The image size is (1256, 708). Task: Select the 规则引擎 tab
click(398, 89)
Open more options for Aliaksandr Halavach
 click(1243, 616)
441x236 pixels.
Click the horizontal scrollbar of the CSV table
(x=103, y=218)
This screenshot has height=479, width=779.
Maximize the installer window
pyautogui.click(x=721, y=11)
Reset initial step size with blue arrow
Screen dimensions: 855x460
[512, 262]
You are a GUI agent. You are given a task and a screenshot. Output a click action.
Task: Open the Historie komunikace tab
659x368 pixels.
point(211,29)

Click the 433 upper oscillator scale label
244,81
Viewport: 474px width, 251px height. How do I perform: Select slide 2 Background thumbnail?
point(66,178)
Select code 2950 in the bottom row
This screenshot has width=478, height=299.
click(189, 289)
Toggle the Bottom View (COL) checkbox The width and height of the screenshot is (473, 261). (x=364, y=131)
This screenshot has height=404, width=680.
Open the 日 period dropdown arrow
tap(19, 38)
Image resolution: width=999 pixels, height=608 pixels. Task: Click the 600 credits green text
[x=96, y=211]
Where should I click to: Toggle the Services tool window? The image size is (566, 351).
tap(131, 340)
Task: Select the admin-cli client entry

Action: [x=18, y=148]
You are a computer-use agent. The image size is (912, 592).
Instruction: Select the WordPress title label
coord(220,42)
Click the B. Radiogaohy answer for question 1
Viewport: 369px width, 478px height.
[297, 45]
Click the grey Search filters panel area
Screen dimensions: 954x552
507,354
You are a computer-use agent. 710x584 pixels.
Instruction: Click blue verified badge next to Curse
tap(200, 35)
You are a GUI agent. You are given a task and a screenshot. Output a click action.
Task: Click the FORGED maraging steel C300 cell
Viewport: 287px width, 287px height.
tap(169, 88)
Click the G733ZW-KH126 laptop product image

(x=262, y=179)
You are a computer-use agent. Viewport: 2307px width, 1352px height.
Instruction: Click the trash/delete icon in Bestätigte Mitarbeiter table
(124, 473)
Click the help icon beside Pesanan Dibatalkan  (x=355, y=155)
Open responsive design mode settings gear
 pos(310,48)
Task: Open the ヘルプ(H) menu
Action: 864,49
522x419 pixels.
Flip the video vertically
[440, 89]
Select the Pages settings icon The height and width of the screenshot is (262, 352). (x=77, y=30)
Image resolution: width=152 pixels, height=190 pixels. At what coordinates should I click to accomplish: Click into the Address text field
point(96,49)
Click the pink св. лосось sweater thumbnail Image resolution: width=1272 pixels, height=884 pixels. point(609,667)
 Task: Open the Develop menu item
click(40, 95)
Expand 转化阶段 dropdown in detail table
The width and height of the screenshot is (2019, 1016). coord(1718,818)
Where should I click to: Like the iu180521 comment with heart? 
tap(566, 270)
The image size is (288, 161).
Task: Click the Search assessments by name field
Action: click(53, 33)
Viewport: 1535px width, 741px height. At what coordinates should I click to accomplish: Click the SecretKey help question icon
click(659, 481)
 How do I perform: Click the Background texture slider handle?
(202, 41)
* * *
◆ **Objective**
Determine how many lines of the records above contain the string "icon", with case taken into account. Give only the number.

◆ **Reply to the task**
4